### What the task requires
The required output is every line from the one with "Task: Go to the Collections tab" through the final line of the data below, unchanged.

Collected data
◆ ◆ ◆

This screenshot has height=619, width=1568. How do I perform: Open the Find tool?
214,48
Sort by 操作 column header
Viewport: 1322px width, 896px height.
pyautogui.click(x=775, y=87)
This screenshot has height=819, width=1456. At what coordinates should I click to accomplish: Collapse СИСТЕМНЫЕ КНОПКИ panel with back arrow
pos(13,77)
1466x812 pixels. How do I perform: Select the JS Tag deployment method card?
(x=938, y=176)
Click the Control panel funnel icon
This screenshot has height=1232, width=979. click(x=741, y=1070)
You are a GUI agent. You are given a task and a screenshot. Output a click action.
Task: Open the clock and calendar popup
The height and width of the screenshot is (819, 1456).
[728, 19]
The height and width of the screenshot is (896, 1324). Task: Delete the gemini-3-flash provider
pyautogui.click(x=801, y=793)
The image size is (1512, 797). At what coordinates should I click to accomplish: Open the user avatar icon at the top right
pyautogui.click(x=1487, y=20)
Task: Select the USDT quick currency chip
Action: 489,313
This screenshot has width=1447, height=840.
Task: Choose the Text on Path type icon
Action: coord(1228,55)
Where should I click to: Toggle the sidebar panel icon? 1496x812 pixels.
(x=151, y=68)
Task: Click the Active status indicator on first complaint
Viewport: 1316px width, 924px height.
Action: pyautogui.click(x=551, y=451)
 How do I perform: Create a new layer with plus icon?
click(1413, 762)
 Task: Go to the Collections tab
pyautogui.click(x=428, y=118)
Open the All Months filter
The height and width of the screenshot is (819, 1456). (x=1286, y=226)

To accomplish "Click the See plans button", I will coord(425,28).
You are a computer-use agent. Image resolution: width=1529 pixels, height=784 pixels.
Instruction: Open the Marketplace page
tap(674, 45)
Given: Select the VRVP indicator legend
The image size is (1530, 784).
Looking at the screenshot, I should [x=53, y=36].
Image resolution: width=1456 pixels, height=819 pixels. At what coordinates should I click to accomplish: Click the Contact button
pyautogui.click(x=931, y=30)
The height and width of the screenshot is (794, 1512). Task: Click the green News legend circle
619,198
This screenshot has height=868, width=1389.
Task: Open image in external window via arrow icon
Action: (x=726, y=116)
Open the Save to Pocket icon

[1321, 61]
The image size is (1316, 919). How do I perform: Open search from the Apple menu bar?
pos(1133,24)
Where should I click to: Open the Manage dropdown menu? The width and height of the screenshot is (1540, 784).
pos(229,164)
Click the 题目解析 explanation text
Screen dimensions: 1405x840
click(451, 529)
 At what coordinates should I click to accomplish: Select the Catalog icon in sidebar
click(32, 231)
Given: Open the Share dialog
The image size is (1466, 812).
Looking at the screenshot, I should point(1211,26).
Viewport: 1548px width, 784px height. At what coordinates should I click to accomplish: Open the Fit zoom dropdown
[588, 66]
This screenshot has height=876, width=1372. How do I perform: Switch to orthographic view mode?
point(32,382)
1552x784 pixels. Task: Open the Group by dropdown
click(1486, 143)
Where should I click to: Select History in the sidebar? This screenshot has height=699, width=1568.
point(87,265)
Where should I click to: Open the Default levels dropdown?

◆ ◆ ◆

### Finished exercise
 Task: Go to the Collections tab
pyautogui.click(x=428, y=118)
Open the All Months filter
The height and width of the screenshot is (819, 1456). (x=1286, y=226)

To accomplish "Click the See plans button", I will coord(425,28).
You are a computer-use agent. Image resolution: width=1529 pixels, height=784 pixels.
Instruction: Open the Marketplace page
tap(674, 45)
Given: Select the VRVP indicator legend
The image size is (1530, 784).
Looking at the screenshot, I should [x=53, y=36].
Image resolution: width=1456 pixels, height=819 pixels. At what coordinates should I click to accomplish: Click the Contact button
pyautogui.click(x=931, y=30)
The height and width of the screenshot is (794, 1512). Task: Click the green News legend circle
619,198
This screenshot has height=868, width=1389.
Task: Open image in external window via arrow icon
Action: (x=726, y=116)
Open the Save to Pocket icon

[1321, 61]
The image size is (1316, 919). How do I perform: Open search from the Apple menu bar?
pos(1133,24)
Where should I click to: Open the Manage dropdown menu? The width and height of the screenshot is (1540, 784).
pos(229,164)
Click the 题目解析 explanation text
Screen dimensions: 1405x840
click(451, 529)
 At what coordinates should I click to accomplish: Select the Catalog icon in sidebar
click(32, 231)
Given: Open the Share dialog
The image size is (1466, 812).
Looking at the screenshot, I should point(1211,26).
Viewport: 1548px width, 784px height. At what coordinates should I click to accomplish: Open the Fit zoom dropdown
[588, 66]
This screenshot has height=876, width=1372. How do I perform: Switch to orthographic view mode?
point(32,382)
1552x784 pixels. Task: Open the Group by dropdown
click(1486, 143)
Where should I click to: Select History in the sidebar? This screenshot has height=699, width=1568.
point(87,265)
Where should I click to: Open the Default levels dropdown?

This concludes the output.